═══ EXCERPTED DATA

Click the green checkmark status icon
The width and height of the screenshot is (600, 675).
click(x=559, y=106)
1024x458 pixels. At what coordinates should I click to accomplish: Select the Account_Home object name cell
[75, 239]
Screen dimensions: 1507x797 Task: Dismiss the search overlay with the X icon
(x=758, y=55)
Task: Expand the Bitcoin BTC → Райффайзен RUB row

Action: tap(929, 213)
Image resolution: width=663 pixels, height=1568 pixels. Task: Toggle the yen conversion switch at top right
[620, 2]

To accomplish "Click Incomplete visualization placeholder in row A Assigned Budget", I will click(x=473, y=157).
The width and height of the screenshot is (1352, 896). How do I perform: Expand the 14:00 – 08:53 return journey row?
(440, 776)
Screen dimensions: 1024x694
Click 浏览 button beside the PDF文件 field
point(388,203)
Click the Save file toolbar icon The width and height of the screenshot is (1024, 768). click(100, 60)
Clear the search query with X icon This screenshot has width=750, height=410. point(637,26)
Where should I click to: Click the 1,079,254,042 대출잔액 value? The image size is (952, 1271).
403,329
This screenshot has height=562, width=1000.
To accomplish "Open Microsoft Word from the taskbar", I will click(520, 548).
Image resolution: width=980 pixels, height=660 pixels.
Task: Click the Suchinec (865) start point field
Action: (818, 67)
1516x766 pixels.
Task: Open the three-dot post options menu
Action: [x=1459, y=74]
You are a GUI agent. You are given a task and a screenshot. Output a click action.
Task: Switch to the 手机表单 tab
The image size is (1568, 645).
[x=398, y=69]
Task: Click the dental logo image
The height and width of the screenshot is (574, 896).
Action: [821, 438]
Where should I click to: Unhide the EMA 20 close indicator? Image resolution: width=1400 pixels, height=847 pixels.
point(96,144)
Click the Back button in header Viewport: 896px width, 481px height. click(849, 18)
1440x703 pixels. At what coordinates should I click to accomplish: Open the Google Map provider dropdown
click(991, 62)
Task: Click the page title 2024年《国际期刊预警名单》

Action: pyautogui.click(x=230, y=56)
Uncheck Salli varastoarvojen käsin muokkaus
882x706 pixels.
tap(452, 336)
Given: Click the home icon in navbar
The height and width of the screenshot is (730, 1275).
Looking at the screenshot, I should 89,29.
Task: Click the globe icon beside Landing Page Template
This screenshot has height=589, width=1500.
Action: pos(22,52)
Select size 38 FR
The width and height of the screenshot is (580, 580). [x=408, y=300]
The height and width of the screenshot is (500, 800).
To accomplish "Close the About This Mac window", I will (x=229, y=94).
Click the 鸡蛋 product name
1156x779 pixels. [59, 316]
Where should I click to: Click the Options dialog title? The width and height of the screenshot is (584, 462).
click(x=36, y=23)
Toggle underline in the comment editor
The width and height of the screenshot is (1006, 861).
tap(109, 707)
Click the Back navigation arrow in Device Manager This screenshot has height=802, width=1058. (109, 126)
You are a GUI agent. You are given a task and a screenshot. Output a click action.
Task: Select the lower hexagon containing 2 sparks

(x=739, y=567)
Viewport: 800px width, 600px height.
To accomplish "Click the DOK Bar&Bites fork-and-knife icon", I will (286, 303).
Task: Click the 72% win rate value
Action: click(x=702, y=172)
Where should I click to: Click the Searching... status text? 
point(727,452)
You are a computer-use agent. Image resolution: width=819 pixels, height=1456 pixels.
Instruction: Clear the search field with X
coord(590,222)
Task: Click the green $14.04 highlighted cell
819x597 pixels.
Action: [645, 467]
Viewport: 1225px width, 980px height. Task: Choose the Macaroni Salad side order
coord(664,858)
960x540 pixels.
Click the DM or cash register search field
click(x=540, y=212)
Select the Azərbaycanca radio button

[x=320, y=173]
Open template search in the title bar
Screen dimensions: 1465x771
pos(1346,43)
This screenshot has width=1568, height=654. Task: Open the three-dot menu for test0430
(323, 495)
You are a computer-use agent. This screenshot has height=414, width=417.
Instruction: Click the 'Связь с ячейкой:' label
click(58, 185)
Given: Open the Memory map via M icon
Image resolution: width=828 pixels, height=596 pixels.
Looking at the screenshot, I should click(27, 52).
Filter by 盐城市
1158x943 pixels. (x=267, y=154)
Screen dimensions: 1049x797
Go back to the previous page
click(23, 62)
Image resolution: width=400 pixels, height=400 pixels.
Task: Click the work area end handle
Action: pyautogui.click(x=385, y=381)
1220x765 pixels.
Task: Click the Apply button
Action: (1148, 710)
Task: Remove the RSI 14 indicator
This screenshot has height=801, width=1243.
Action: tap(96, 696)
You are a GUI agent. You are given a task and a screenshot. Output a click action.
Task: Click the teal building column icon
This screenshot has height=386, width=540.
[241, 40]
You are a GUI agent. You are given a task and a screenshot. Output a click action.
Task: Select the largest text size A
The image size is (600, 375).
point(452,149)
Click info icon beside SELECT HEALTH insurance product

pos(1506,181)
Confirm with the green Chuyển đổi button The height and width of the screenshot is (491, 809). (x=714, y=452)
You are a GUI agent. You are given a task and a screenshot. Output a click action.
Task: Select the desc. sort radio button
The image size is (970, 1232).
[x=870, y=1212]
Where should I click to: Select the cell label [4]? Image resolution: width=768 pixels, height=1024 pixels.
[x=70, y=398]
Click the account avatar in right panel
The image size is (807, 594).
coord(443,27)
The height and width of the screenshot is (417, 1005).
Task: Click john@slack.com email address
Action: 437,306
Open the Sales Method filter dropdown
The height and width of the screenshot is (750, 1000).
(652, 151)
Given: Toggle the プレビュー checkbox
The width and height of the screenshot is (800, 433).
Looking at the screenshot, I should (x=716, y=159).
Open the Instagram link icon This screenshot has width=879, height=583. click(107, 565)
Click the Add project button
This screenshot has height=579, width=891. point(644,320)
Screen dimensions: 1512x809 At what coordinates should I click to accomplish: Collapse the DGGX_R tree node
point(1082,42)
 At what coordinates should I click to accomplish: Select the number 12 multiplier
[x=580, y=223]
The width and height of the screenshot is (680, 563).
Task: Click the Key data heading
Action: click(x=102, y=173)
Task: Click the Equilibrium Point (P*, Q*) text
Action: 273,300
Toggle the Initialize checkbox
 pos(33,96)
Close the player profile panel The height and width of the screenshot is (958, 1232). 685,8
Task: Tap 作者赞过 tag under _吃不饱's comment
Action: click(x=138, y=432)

══════

◆ **EXERCISE DIRECTIONS**:
Copy out each record, keeping every word as it is.

◆ **ANSWER BOX**:
Click the green checkmark status icon
The width and height of the screenshot is (600, 675).
click(x=559, y=106)
1024x458 pixels. At what coordinates should I click to accomplish: Select the Account_Home object name cell
[75, 239]
Screen dimensions: 1507x797 Task: Dismiss the search overlay with the X icon
(x=758, y=55)
Task: Expand the Bitcoin BTC → Райффайзен RUB row

Action: tap(929, 213)
Image resolution: width=663 pixels, height=1568 pixels. Task: Toggle the yen conversion switch at top right
[620, 2]

To accomplish "Click Incomplete visualization placeholder in row A Assigned Budget", I will click(x=473, y=157).
The width and height of the screenshot is (1352, 896). How do I perform: Expand the 14:00 – 08:53 return journey row?
(440, 776)
Screen dimensions: 1024x694
Click 浏览 button beside the PDF文件 field
point(388,203)
Click the Save file toolbar icon The width and height of the screenshot is (1024, 768). click(100, 60)
Clear the search query with X icon This screenshot has width=750, height=410. point(637,26)
Where should I click to: Click the 1,079,254,042 대출잔액 value? The image size is (952, 1271).
403,329
This screenshot has height=562, width=1000.
To accomplish "Open Microsoft Word from the taskbar", I will click(520, 548).
Image resolution: width=980 pixels, height=660 pixels.
Task: Click the Suchinec (865) start point field
Action: (818, 67)
1516x766 pixels.
Task: Open the three-dot post options menu
Action: [x=1459, y=74]
You are a GUI agent. You are given a task and a screenshot. Output a click action.
Task: Switch to the 手机表单 tab
The image size is (1568, 645).
[x=398, y=69]
Task: Click the dental logo image
The height and width of the screenshot is (574, 896).
Action: [821, 438]
Where should I click to: Unhide the EMA 20 close indicator? Image resolution: width=1400 pixels, height=847 pixels.
point(96,144)
Click the Back button in header Viewport: 896px width, 481px height. click(849, 18)
1440x703 pixels. At what coordinates should I click to accomplish: Open the Google Map provider dropdown
click(991, 62)
Task: Click the page title 2024年《国际期刊预警名单》

Action: pyautogui.click(x=230, y=56)
Uncheck Salli varastoarvojen käsin muokkaus
882x706 pixels.
tap(452, 336)
Given: Click the home icon in navbar
The height and width of the screenshot is (730, 1275).
Looking at the screenshot, I should 89,29.
Task: Click the globe icon beside Landing Page Template
This screenshot has height=589, width=1500.
Action: pos(22,52)
Select size 38 FR
The width and height of the screenshot is (580, 580). [x=408, y=300]
The height and width of the screenshot is (500, 800).
To accomplish "Close the About This Mac window", I will (x=229, y=94).
Click the 鸡蛋 product name
1156x779 pixels. [59, 316]
Where should I click to: Click the Options dialog title? The width and height of the screenshot is (584, 462).
click(x=36, y=23)
Toggle underline in the comment editor
The width and height of the screenshot is (1006, 861).
tap(109, 707)
Click the Back navigation arrow in Device Manager This screenshot has height=802, width=1058. (109, 126)
You are a GUI agent. You are given a task and a screenshot. Output a click action.
Task: Select the lower hexagon containing 2 sparks

(x=739, y=567)
Viewport: 800px width, 600px height.
To accomplish "Click the DOK Bar&Bites fork-and-knife icon", I will (286, 303).
Task: Click the 72% win rate value
Action: click(x=702, y=172)
Where should I click to: Click the Searching... status text? 
point(727,452)
You are a computer-use agent. Image resolution: width=819 pixels, height=1456 pixels.
Instruction: Clear the search field with X
coord(590,222)
Task: Click the green $14.04 highlighted cell
819x597 pixels.
Action: [645, 467]
Viewport: 1225px width, 980px height. Task: Choose the Macaroni Salad side order
coord(664,858)
960x540 pixels.
Click the DM or cash register search field
click(x=540, y=212)
Select the Azərbaycanca radio button

[x=320, y=173]
Open template search in the title bar
Screen dimensions: 1465x771
pos(1346,43)
This screenshot has width=1568, height=654. Task: Open the three-dot menu for test0430
(323, 495)
You are a computer-use agent. This screenshot has height=414, width=417.
Instruction: Click the 'Связь с ячейкой:' label
click(58, 185)
Given: Open the Memory map via M icon
Image resolution: width=828 pixels, height=596 pixels.
Looking at the screenshot, I should click(27, 52).
Filter by 盐城市
1158x943 pixels. (x=267, y=154)
Screen dimensions: 1049x797
Go back to the previous page
click(23, 62)
Image resolution: width=400 pixels, height=400 pixels.
Task: Click the work area end handle
Action: pyautogui.click(x=385, y=381)
1220x765 pixels.
Task: Click the Apply button
Action: (1148, 710)
Task: Remove the RSI 14 indicator
This screenshot has height=801, width=1243.
Action: tap(96, 696)
You are a GUI agent. You are given a task and a screenshot. Output a click action.
Task: Click the teal building column icon
This screenshot has height=386, width=540.
[241, 40]
You are a GUI agent. You are given a task and a screenshot. Output a click action.
Task: Select the largest text size A
The image size is (600, 375).
point(452,149)
Click info icon beside SELECT HEALTH insurance product

pos(1506,181)
Confirm with the green Chuyển đổi button The height and width of the screenshot is (491, 809). (x=714, y=452)
You are a GUI agent. You are given a task and a screenshot. Output a click action.
Task: Select the desc. sort radio button
The image size is (970, 1232).
[x=870, y=1212]
Where should I click to: Select the cell label [4]? Image resolution: width=768 pixels, height=1024 pixels.
[x=70, y=398]
Click the account avatar in right panel
The image size is (807, 594).
coord(443,27)
The height and width of the screenshot is (417, 1005).
Task: Click john@slack.com email address
Action: 437,306
Open the Sales Method filter dropdown
The height and width of the screenshot is (750, 1000).
(652, 151)
Given: Toggle the プレビュー checkbox
The width and height of the screenshot is (800, 433).
Looking at the screenshot, I should (x=716, y=159).
Open the Instagram link icon This screenshot has width=879, height=583. click(107, 565)
Click the Add project button
This screenshot has height=579, width=891. point(644,320)
Screen dimensions: 1512x809 At what coordinates should I click to accomplish: Collapse the DGGX_R tree node
point(1082,42)
 At what coordinates should I click to accomplish: Select the number 12 multiplier
[x=580, y=223]
The width and height of the screenshot is (680, 563).
Task: Click the Key data heading
Action: click(x=102, y=173)
Task: Click the Equilibrium Point (P*, Q*) text
Action: 273,300
Toggle the Initialize checkbox
 pos(33,96)
Close the player profile panel The height and width of the screenshot is (958, 1232). 685,8
Task: Tap 作者赞过 tag under _吃不饱's comment
Action: click(x=138, y=432)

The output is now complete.